How can I see what’s always been invisible,
Hidden in the darkness?
Who am I?
Where am I?
Am I dreaming?
I’m cold … colder than I ever remember …
Reds, blues, yellows greens …
Where am I? Everest! Everest!
The mother goddess of the world …
Are you the dye, the acid
That can show me the true shape of things?
Who I really am?
Or am I seeing my own cells
Dying before my eyes?
Freezing … to death …
Eclipsing the promise of everything …
No! No! No!
Quartet
Rob/Doug/Jan/Beck
Too easy to die,
Easy as falling asleep.
To float, to let go, to be carried away …

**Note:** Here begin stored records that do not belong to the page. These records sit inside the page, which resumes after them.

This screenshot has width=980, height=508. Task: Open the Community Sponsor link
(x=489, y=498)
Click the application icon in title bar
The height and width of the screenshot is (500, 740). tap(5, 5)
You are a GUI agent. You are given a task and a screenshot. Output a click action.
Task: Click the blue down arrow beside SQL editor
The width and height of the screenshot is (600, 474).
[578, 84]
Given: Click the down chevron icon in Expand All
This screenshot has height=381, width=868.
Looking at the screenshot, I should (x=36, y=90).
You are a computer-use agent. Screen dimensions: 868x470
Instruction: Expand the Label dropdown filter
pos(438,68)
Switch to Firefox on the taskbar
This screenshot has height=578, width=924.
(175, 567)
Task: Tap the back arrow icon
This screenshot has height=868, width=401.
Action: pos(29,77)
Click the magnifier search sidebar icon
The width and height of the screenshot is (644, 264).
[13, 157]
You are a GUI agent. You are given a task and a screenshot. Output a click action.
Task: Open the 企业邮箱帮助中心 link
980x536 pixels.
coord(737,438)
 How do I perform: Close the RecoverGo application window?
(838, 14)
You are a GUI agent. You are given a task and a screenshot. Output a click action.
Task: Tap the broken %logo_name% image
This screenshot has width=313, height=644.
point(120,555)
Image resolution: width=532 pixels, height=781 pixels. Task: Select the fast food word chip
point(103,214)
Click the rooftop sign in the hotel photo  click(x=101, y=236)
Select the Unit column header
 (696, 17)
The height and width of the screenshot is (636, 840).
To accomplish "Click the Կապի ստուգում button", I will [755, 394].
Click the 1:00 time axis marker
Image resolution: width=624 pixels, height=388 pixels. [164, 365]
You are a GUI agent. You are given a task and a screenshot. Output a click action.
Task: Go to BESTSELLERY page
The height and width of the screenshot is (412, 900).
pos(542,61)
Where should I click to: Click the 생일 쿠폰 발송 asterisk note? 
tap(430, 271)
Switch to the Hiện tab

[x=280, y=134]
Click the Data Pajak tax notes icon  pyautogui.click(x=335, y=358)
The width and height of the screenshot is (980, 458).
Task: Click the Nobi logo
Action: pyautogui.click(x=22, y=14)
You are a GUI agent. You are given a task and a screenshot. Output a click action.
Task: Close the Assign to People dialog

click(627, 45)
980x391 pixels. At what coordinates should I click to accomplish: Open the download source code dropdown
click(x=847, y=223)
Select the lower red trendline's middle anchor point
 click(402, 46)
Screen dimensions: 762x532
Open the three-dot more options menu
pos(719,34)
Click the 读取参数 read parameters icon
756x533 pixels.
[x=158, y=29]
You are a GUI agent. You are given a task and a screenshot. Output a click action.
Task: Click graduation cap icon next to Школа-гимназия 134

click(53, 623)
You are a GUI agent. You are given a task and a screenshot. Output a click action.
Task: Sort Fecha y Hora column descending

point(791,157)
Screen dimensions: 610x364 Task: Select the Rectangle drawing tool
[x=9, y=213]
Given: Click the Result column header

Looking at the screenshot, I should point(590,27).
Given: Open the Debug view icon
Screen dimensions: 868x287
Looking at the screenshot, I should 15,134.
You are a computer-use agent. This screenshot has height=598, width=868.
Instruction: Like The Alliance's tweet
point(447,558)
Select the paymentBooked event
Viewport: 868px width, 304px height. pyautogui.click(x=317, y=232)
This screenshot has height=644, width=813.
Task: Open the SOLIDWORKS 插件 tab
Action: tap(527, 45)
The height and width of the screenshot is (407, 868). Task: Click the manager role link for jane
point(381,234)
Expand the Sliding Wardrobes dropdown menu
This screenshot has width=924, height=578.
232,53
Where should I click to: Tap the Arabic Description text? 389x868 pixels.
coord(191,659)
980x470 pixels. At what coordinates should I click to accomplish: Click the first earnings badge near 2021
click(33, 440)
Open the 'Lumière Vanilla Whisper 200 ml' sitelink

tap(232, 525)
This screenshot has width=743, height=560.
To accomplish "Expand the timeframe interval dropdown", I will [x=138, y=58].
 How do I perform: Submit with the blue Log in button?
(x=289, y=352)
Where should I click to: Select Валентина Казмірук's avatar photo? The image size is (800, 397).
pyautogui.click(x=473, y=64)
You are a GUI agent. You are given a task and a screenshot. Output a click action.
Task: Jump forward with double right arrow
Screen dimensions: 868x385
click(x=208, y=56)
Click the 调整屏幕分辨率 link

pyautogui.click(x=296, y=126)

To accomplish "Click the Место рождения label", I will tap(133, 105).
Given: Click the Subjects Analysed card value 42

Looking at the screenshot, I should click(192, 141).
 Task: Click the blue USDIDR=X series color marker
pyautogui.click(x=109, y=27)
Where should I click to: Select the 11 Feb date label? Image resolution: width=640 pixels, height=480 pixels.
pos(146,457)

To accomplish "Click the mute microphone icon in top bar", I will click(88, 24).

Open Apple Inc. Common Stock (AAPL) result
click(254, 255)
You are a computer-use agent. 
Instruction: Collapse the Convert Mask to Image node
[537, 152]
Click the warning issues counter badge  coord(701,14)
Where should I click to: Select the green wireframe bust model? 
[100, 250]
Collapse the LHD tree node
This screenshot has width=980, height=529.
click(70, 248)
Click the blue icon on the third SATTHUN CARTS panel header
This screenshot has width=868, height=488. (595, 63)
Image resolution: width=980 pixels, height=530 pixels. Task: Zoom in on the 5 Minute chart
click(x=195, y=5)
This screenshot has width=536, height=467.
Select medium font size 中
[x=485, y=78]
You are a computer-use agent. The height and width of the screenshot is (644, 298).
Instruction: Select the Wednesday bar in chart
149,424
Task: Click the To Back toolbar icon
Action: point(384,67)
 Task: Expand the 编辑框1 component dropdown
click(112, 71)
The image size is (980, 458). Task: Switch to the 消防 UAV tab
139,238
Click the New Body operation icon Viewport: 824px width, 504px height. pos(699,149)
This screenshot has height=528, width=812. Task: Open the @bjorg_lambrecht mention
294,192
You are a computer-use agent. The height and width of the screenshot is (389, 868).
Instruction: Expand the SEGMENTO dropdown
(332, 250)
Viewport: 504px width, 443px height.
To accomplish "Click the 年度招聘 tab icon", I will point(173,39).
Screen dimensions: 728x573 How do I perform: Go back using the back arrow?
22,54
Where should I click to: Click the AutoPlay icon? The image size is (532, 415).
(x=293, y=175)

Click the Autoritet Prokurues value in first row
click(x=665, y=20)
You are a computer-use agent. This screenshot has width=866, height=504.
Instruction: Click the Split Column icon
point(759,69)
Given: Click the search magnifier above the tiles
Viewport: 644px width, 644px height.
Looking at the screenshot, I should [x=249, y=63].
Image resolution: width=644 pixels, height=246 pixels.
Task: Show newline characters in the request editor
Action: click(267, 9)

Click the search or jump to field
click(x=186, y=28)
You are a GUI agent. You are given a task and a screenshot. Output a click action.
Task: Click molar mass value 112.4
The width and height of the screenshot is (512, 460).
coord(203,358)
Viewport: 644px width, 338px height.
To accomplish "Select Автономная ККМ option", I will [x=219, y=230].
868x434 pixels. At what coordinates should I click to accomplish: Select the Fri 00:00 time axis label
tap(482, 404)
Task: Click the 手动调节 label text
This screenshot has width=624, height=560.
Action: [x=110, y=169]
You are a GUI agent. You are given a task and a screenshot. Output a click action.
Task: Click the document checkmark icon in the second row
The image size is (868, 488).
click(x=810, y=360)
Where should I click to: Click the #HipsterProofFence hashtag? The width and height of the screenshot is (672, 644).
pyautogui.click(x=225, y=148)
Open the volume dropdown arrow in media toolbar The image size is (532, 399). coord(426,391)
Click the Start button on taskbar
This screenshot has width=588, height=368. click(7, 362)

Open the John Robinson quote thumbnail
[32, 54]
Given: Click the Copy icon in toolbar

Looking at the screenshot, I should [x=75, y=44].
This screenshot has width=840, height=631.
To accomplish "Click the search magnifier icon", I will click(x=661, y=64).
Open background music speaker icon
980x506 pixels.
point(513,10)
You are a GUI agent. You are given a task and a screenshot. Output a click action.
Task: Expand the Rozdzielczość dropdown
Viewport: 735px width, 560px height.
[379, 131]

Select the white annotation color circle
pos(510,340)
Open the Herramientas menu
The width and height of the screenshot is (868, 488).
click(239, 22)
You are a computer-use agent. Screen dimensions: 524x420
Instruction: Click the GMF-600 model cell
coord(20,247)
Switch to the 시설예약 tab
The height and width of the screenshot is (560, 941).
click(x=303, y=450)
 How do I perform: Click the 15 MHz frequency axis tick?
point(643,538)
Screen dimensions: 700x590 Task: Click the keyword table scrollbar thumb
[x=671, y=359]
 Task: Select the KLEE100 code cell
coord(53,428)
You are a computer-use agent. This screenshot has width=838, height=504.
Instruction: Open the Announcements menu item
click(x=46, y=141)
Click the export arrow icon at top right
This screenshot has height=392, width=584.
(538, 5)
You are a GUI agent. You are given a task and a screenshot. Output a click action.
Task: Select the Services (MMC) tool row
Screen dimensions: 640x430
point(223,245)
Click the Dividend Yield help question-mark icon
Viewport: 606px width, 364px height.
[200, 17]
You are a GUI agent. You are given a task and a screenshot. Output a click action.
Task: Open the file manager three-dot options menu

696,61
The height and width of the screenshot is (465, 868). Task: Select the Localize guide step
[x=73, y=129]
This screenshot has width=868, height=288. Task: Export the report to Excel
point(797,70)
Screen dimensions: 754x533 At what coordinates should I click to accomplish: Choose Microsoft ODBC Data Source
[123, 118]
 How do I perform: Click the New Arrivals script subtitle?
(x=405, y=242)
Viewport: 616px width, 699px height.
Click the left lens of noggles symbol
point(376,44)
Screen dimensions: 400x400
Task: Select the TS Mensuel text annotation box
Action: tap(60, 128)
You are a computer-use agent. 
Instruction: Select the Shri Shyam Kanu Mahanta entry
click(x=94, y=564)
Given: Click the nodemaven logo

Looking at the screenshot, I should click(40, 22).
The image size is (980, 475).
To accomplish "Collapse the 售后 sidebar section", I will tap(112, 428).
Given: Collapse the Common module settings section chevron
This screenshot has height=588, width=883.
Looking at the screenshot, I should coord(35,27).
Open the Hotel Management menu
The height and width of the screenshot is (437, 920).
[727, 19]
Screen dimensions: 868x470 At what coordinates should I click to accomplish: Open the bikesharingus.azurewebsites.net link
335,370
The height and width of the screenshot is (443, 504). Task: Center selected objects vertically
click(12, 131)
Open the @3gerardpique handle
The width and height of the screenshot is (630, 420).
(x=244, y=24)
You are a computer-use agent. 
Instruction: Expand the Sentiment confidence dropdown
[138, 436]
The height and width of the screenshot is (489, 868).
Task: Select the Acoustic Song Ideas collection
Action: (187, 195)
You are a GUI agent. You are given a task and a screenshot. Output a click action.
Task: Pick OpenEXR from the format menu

Tell me you feel the unbearable cold.
The burn, the shiver …
The crush of the wind,
Feel it … Feel it …
The surge of blood,
Like a million knives
Cutting the tips of your fingers.
Tell me you feel all of this …
For now – only life’s pain
Says it is not over yet.
11. The South Summit
Rob
You … have … to … try!
One … more … step …
That’s all … nothing else …
Damn it … Come on!
Doug
I … can’t … l’m sorry …
Rob
There … the South Summit … Rest there …
Damn it! Move!
We’ll … grind … it out … here …
Wait for the sun … I’ll carve a spot … out of … the wind …
Doug
Rob … l’m sorry. I’m sorry.
Rob
Me too … Hold on …
Doug! Doug! No!
Can … anyone … hear me?
Can … anyone … hear me?
Can … anyone … hear me?
Guy
Rob … Rob … ?
Good to hear your voice … .
Been eleven hours … We missed you …
Tell me you’re near the tents …
Rob
No … South Summit.
Guy … l can’t move … My legs …
My hands are …
I’ll make it through another night …
l will … l will … l will …
Guy
You are a tough man …
We’re going to try to patch Jan
Through from a satellite phone to the radio. Hold on …
Chorus
Hold on.
Send someone for me.
Rob
When the sun’s up … Send someone for me.
Guy
We will. Where is Doug?
Rob
Doug is gone …
12. The Phone Call
Chorus
Two a m.
How many breaths will you take in your life?
Will you only count the last ones you take?
Three fourteen a m.
How can you know when you gently started
letting go?
Four nineteen.
Five ten.
Left for dead.
Rob
Hello Jan, my sweetheart,
Jan
Rob, my darling …
Rob
I hope you’re tucked up in a nice warm bed.
Jan
How are you my love?
I can’t tell you how much I’m thinking about
you.
You sound so much better than I expected.
Are you warm, darling?
Are you warm, darling?
Rob
Sarah … Sarah … How about Sarah for the
name?
Jan/Rob
Sarah … Sarah … Sarah …
Ours forever …
I love you.
Rob
Sleep well, my sweetheart.
Please don’t worry too much.
Jan
Rob, my darling,
Don’t feel that you’re alone.
13. The Cavalry’s Not Coming
Chorus
If the snow hadn’t come …
If the ice hadn’t shifted …
If the rope had held …
If the clouds had lifted …
But the snows did come …
And the ice did shift …
And the rope snapped,
And the clouds didn’t lift … .
Since 1924 our elegies
Have been woven from dreams and a million
contingencies.
Each unique and each the same …
It’s time to add another name … another
name …
Rob/Doug
On the top of the world,
Everything counts … everything’s counted:
Seconds of sunlight …
Bottles of oxygen …
Every breath … every step …
Everything else is whittled away …
And that is why you’re here …
Was that ever true?
How can you know when you gently started
letting go?
Meg
Daddy? Where are you, Daddy?
Can you see me?
Can you hear me?
Beck
Meg … I see you … l see you …
Chorus/Doug/Rob
Dreams and contingencies
Spun into elegies …
Each unique and each the same …
It’s time to add …
Beck
No … No! There is one sun in the sky.
I am not dreaming anymore.
I know where I am …
I have to save myself.
The cavalry’s not coming …
I have to save myself.
The cavalry’s not coming …
Libretto © Gene Scheer
Artist biographies
Joby Talbot was born in London in 1971. He studied composition privately with Brian Elias and at Royal Holloway and Bedford New College, before completing a Master of Music (Composition) at the Guildhall School of Music & Drama under Simon Bainbridge.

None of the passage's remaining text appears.